Abiola, Moshood Kashimawo Olawale
Abiola, Moshood Kashimawo Olawale 1937–1998 Nigerian businessman, presidential candidate, and political prisoner.
On June 12 1993, the popular businessman Moshood Kashimawo Olawale Abiola won a long-awaited presidential election in Nigeria, only to have the country's military leader, Ibrahim Babangida, annul the election results. When Abiola declared himself the country's legitimate leader a year later, Babangida's successor, General Sani Abacha, jailed him for treason. As a political prisoner, Abiola became the rallying symbol for Nigerians’ democratic aspirations.
Abiola was born into a poor, polygamous household of Yoruba-speaking Muslims in the ancient town of Abeokuta. None of his parents’ first twenty-two children had survived past infancy, so Abiola, the twenty-third, was given the middle name Kashimawo, meaning “Let's see if he will survive.” He began his education at the Islamic Nawar Ud-Deen School and then transferred to the Christian-run African Central School. As an indigent student at the Baptist Boys’ High School, Abiola sold firewood to pay for his books. He was so poor that he could not afford an egg until he was nineteen years old. He organized a traveling orchestra that performed at public events, often for food. Abiola spoke with a slight stammer, and although he had questionable musical talent, he had tremendous determination.
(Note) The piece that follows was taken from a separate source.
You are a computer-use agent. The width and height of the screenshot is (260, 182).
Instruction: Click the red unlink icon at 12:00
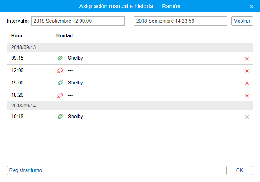click(x=60, y=70)
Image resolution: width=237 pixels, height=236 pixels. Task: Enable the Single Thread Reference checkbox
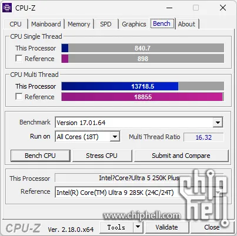coord(19,58)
After leaving high school, Abiola worked briefly as a bank clerk and a civil servant and then received a scholarship to Glasgow University to study accounting. A bright student, he graduated with several awards in 1965. Returning to Nigeria, he worked as an accountant for the Lagos University Teaching Hospital. He soon became divisional controller for Pfizer Products, a pharmaceutical company. In 1968 he joined International Telephone and Telegraph (ITT), a corporation that was owed a considerable debt by the Nigerian army. After securing the repayment of the debt, Abiola was named the company's chairman in Nigeria and its vice president for Africa and the Middle East.
In 1974 Abiola launched his own company, Radio Communications of Nigeria. He rapidly became a wealthy man. At his death, Abiola's business interests spanned 60 countries and included firms engaged in banking, shipping, oil prospecting, agriculture, publishing, air transportation, and entertainment. His Nigerian companies alone employed close to 20,000 workers.
Abiola's philanthropy was famous throughout Nigeria. He supported education, sports, and numerous social and political causes. He called for reparations from the West to compensate African peoples for the transatlantic slave trade. He married at least five wives and, by some accounts, fathered more than fifty children.
Abiola's public life contained many paradoxes. As a businessman, he received large contracts from his military friends, yet he became an outspoken opponent of the military dictatorship. Abiola's political career was cut short by two such friends: Babangida, who annulled Abiola's presidential victory, and Abacha, who had him imprisoned.
Abiola was the first presidential candidate from the southern part of the country who won a majority of votes even in the predominantly Hausa north. Hopes for his release from prison soared after Sani Abacha died suddenly in June 1998 and his successor, General Abdulsalam Abubakar, announced the release of many other political prisoners. However, Abiola, who had suffered from heart problems for several years, fell ill on July 7 1998, while meeting with United States diplomats to discuss the terms of his release. He died several hours later, apparently of a heart attack. Abiola's death in detention sparked anger and violence in parts of Nigeria.